Not exactly. This was an *API* issue that created this situation. The
fact that you had a single random() call in the libc, either mapped
to /dev/urandom or to /dev/random. By then many of us were used to rely
on one or the other and finding systems where /dev/random was a symlink
to /dev/urandom to avoid blocking was extremely common. In fact it was
caused by the exact same situation: we try to enforce good random for
everyone, it cannot work all the time and breaks programs which do not
need such randoms, so the user breaks the trust on randomness by
configuring the system so that randoms work all the time for the most
common programs. And that's how you end up with SSH trusting a broken
random generator without knowing it was misconfigured.
Your getrandom() API does have the ability to fix this.
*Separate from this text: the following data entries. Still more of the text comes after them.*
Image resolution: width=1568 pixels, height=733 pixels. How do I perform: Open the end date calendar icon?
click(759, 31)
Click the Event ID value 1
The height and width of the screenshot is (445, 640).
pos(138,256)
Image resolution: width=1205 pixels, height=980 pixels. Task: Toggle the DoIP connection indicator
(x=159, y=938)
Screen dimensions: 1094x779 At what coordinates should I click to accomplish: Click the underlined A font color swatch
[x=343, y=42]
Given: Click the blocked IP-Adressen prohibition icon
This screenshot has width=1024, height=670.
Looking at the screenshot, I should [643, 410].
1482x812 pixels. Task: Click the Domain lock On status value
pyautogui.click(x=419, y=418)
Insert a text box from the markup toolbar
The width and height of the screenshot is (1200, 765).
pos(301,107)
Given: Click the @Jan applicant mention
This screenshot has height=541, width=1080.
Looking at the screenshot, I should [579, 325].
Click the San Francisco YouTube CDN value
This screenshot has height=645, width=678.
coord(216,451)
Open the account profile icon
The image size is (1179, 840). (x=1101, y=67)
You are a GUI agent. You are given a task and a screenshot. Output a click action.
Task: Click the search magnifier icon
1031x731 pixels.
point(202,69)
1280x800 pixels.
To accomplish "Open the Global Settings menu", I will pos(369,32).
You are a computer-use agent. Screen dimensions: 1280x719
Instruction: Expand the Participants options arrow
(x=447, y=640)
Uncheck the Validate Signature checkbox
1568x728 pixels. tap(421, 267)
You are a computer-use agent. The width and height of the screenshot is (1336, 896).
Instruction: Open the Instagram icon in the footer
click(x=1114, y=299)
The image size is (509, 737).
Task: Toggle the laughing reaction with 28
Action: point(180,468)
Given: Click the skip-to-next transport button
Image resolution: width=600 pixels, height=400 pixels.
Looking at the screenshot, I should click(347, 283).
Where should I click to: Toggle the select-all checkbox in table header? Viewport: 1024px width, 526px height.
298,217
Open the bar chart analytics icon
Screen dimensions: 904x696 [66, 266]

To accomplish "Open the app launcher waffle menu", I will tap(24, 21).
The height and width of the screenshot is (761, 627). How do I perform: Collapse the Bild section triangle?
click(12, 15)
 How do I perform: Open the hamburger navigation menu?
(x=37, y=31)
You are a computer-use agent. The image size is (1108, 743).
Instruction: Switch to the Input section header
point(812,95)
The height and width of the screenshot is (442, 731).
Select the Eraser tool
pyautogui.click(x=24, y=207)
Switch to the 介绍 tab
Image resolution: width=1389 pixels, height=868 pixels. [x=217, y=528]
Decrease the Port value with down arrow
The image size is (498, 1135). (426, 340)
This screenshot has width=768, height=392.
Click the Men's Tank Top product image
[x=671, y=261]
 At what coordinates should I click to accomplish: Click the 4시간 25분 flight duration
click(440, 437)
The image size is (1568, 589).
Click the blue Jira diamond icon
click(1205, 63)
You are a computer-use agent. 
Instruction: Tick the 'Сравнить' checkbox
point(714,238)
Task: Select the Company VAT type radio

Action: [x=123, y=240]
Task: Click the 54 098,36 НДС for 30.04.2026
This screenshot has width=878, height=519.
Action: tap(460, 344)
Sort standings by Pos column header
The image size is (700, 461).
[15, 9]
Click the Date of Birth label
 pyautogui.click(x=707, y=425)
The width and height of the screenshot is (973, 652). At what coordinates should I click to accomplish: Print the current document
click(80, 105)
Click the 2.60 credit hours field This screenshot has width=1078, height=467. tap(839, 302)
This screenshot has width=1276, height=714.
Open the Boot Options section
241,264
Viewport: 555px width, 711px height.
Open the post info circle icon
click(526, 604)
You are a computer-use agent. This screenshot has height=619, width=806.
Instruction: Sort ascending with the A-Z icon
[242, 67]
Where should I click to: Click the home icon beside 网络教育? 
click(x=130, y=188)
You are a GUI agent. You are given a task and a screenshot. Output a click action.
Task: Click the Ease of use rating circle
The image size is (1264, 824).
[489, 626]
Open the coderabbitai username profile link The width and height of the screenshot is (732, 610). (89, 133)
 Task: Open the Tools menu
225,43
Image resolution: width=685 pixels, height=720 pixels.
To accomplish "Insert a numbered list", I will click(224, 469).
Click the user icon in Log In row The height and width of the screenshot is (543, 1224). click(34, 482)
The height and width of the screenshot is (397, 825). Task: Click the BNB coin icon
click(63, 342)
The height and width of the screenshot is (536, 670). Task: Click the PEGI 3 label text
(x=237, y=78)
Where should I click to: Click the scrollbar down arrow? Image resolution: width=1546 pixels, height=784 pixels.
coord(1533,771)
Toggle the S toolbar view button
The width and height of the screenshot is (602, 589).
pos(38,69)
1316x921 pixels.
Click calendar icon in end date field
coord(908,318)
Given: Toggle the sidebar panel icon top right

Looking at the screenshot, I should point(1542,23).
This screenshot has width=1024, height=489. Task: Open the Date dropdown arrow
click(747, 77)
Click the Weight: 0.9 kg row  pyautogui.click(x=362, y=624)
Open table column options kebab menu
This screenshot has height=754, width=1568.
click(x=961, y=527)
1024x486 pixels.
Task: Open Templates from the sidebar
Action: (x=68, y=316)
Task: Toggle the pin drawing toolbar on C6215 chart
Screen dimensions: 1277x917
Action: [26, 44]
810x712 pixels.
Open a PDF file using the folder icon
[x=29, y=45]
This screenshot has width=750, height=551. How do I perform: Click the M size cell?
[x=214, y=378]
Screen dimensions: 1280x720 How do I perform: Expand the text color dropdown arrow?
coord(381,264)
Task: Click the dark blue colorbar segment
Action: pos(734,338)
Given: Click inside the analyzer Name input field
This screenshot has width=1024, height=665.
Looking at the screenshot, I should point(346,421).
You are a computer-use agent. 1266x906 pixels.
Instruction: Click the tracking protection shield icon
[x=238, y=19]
In my opinion
the best way to proceed is to consider that all those who don't care
about randomness quality never block and that those who care can be
sure they will either get good randoms or will know about it. Ideally
calling getrandom() without any flag should be equivalent to what you
have with /dev/urandom and be good enough to put a UUID on a file
system. And calling it with "SECURE" or something like this will be
the indication that it will not betray you and will only return good
randoms (which is what GRND_RANDOM does in my opinion).
The huge difference between getrandom() and /dev/*random here is that
each application can decide what type of random to use without relying
on what system-wide breakage was applied just for the sake of fixing
another simple application. This could even help OpenSSL use two different
calls for RAND_bytes() and RAND_pseudo_bytes(), instead of using the
same call and blocking.
Last but not least, I think we need to educate developers regarding
random number consumption, asking "if you could produce only 16 bytes
of random in your whole system's lifetime, where would you use them?".
Entropy is extremely precious and yet the most poorly used resource. I
almost wouldn't mind seeing GRND_RANDOM requiring a special capability
since it does have a system-wide impact!